Our training set consisted of phone bank data collected by People’s Action between June 24 and October 18, 2020. We gathered the data from ~14,000 conversations that occurred during this period of time from 8 states across the U.S. Since callers asked potential voters who they were planning to vote for prior to further conversations, we used this initial rating as our ground truth. The ratings are binned into 5 categories: favors Trump, leaning Trump, undecided, leaning Biden, and favors Biden. Those who are undecided or leaning are the conflicted voters that we would like to target for deep canvassing.

## Modeling Strategies

We utilized a variety of modeling strategies to provide inputs into DARTS. Having some diversity in our ensemble allows us to cast a wider net for finding voters that may be candidates for empathy-driven conversations.

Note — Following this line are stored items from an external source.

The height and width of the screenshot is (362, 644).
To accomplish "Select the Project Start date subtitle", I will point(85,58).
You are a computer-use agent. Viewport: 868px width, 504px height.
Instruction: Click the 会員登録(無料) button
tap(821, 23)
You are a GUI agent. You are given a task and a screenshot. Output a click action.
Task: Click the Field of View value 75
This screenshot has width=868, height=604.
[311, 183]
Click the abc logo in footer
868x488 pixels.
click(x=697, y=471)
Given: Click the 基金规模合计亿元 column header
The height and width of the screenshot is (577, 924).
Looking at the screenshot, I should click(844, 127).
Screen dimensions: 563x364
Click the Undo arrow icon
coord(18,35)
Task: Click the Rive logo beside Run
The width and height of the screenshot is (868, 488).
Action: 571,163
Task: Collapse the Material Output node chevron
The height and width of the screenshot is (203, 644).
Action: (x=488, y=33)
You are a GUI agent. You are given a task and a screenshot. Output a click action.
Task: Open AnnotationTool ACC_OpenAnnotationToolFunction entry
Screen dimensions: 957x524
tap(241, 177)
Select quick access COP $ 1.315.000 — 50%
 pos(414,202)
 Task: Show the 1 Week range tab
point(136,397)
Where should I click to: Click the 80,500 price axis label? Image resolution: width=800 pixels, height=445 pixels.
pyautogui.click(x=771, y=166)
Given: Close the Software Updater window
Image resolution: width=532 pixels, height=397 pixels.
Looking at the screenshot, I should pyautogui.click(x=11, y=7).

We devised four modeling strategies that could be used for identifying our target voters. Each approach takes a different view on the classification problem and uses different feature sets. However, due to circumstances in the timing, we were only able to use the first three strategies in production.

### Strategy 1

The first strategy utilized a binary classifier to predict the probability of one of two outcomes: whether someone would vote for Trump or Biden. This model strategy uses features that each party may feel strongly about, while undecided voters may have a moderate view, such as scores on immigration or healthcare. Using the model’s output probabilities, we targeted those in the middle of the probability range, the range likely to represent people who the model is uncertain about. Within this range, we hypothesized that we could find a higher proportion of undecided voters (in gray) compared to those who were decided.

### Strategy 2

In the second strategy, we trained two different binary classification models, one that predicted Biden supporters, and another that predicted Trump supporters. From these two models, we calculated the difference in probabilities for each voter. We targeted those with a low difference in the probabilities of supporting either candidate, as we believed we could find a higher proportion of undecided voters.

### Strategy 3

We also trained a model that classifies across three categories: Biden supporters, Trump supporters, and undecided. To combat the fact that undecided voters make up a small proportion of the population, the number of voters in the two decided classes were downsampled to match the number of undecided voters.

### Strategy 4

We also tried training a binary classification model on identifying undecided and leaning voters against strong decided voters. Since voters that are leaning could still be candidates for deep canvassing, we included them in the positive class along with undecided voters. This model strategy uses features that describe voters who may not be as politically involved, such as voter turnout on previous elections. For this model, we would target voters who have high probabilities of being conflicted.